* **TRECHO DO TEXTO**
Publicado em: 19 de dezembro de 2025
A sinalização do governo federal de destravar ainda em 2025 a tramitação da Ferrogrão, ferrovia planejada para ligar Sinop (MT) a Miritituba (PA), com leilão projetado para 2026, recolocou no centro do debate um ponto que, segundo especialistas e organizações sociais, segue sendo tratado como detalhe: a necessidade de Consulta Livre, Prévia e Informada (CLPI) antes de empreendimentos com alto potencial de impacto sobre povos indígenas e comunidades tradicionais.
Orçada em R$ 21,5 bilhões, a Ferrogrão está suspensa desde março de 2021 por decisão liminar do Supremo Tribunal Federal, justamente pela ausência de consulta a povos indígenas potencialmente afetados. A estimativa divulgada por entidades que acompanham o caso aponta que cerca de 48 comunidades indígenas podem ser diretamente impactadas pelo traçado. Nenhuma teria sido consultada conforme determina a Convenção 169 da Organização Internacional do Trabalho (OIT), instrumento internacional incorporado ao ordenamento jurídico brasileiro.

* **DADOS FORNECIDOS**

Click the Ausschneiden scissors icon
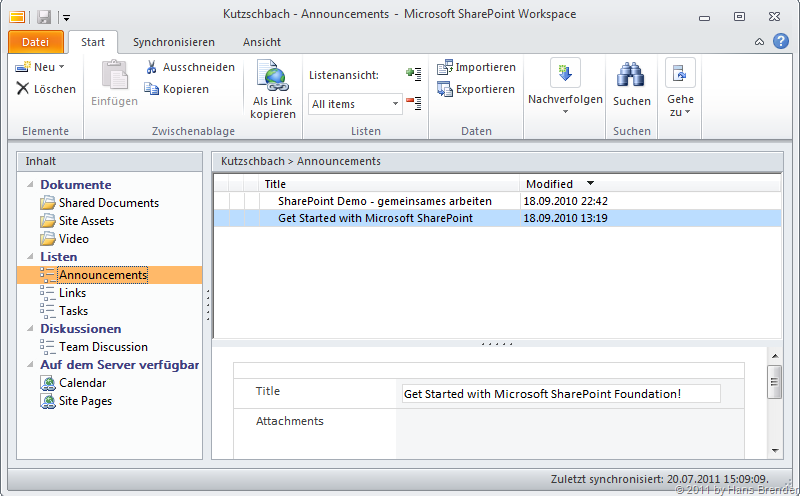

* **TAREFAS A REALIZAR**
a) Copie do texto sobre a Ferrogrão o trecho que começa nas palavras "Publicado em: 19" e termina depois de "e comunidades tradicionais.".
b) Por favor, traduza para o inglês esta frase do texto sobre a Ferrogrão: "Orçada em R$ 21,5 bilhões, a Ferrogrão está suspensa desde março de 2021 por decisão liminar do Supremo Tribunal Federal, justamente pela ausência de consulta a povos indígenas potencialmente afetados."
c) Prossiga com o texto sobre a Ferrogrão a partir do ponto em que ele termina.

* **RESPOSTAS ESCRITAS**
a)
Publicado em: 19 de dezembro de 2025
A sinalização do governo federal de destravar ainda em 2025 a tramitação da Ferrogrão, ferrovia planejada para ligar Sinop (MT) a Miritituba (PA), com leilão projetado para 2026, recolocou no centro do debate um ponto que, segundo especialistas e organizações sociais, segue sendo tratado como detalhe: a necessidade de Consulta Livre, Prévia e Informada (CLPI) antes de empreendimentos com alto potencial de impacto sobre povos indígenas e comunidades tradicionais.

b) Budgeted at R$21.5 billion, the Ferrogrão has been suspended since March 2021 by a preliminary injunction from the Federal Supreme Court, precisely because of the lack of consultation with potentially affected Indigenous peoples.

c)
Para Luciana Sonck, mestra em planejamento territorial, especialista em governança e CEO da Tewá 225 (consultoria voltada a desafios socioambientais enfrentados por empresas, governos e organizações), o avanço da Ferrogrão sem CLPI expõe um problema recorrente em licenciamentos no país: a fragilidade da “licença social” e o distanciamento entre decisões administrativas e a vida real nos territórios. Segundo ela, “a falta de CLPI tem produzido um rastro de conflitos, judicialização e paralisia de projetos. É um erro achar que se trata de uma etapa burocrática. A consulta é o que garante legitimidade, reduz passivos socioambientais e fortalece a segurança jurídica. Projetos de bilhões, como a Ferrogrão ou a perfuração na Foz do Amazonas, não podem avançar sobre o silêncio das populações que serão diretamente afetadas: isso aprofunda tensões, amplia custos e fragiliza a governança”.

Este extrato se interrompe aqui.